The pace was the weakest since the global financial crisis, well below the 4.2 percent rise forecast by analysts in a Reuters poll, and slower than the 4.4 percent expansion in the third quarter.

Full-year growth came in at 4.3 percent, below the government’s forecast of 4.7 percent and the weakest since 2016.

The coronavirus epidemic in China will put further pressure on the economy this year, particularly in the first quarter, the central bank said after releasing the data. Malaysia counts China as one of its biggest trading partners.

The Malaysian government, which has forecast the economy to grow at 4.8 percent this year, is already working on a stimulus package for aviation, retailing and tourism to help cushion the effects.

“The economy is still being supported by very firm private sector spending, and that is a positive development in our economy.

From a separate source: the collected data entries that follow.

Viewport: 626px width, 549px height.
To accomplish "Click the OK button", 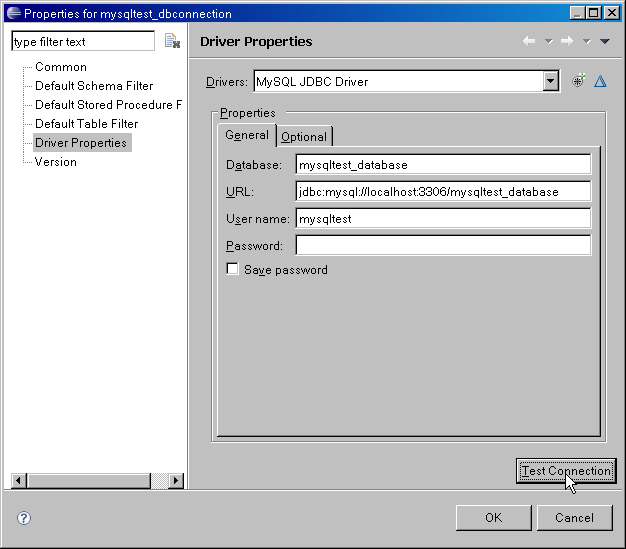I will point(493,517).

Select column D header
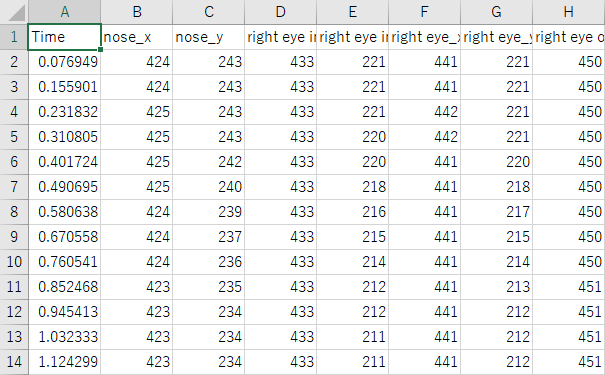coord(281,12)
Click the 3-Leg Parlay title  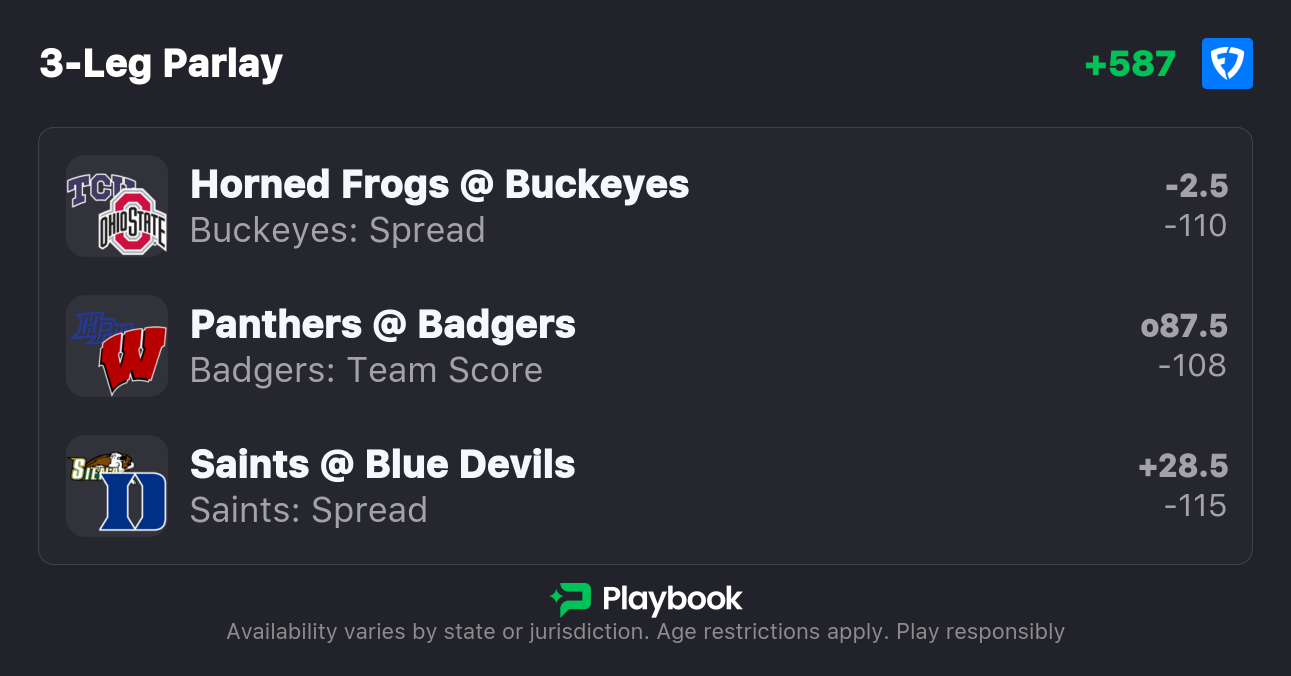(161, 64)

More importantly, private investment might turn around,” Nor Shamsiah said.

“But there are downside risks. It’s very difficult to predict how long it will take before [the virus] is contained … there are so many moving parts, but we do acknowledge it will impact us in the first quarter.”

Malaysia’s economy, like many in Asia, came under heavy pressure last year from the escalating US-China trade war and softening global demand, with the mining sector particularly hard hit.

While China and the US agreed on a preliminary deal last month, the fast-spreading epidemic has raised fresh global growth risks and heightened expectations of more stimulus in more vulnerable economies.

Capital Economics expects things to get worse in the first quarter as tourist arrivals plummet due to virus fears. Tourism accounts for 11.8 percent of Malaysia’s gross domestic product (GDP), according to BNM.

Potential disruptions to Malaysia’s manufacturing sector due to factory shutdowns in China and falling oil prices could also drag on growth.

“While there is clearly a great deal of uncertainty, we are pencilling in a slowdown in GDP growth to just 1.5 percent [year on year] in Q1 [the first quarter] – a much bigger hit to the economy than during SARS,” Alex Holmes, an Asia economist with Capital Economics, said in a note to clients referring to the 2002-2003 Severe Acute Respiratory Syndrome epidemic.

However, analysts say growth could snap back quickly if the virus is contained soon, much as it did after SARS.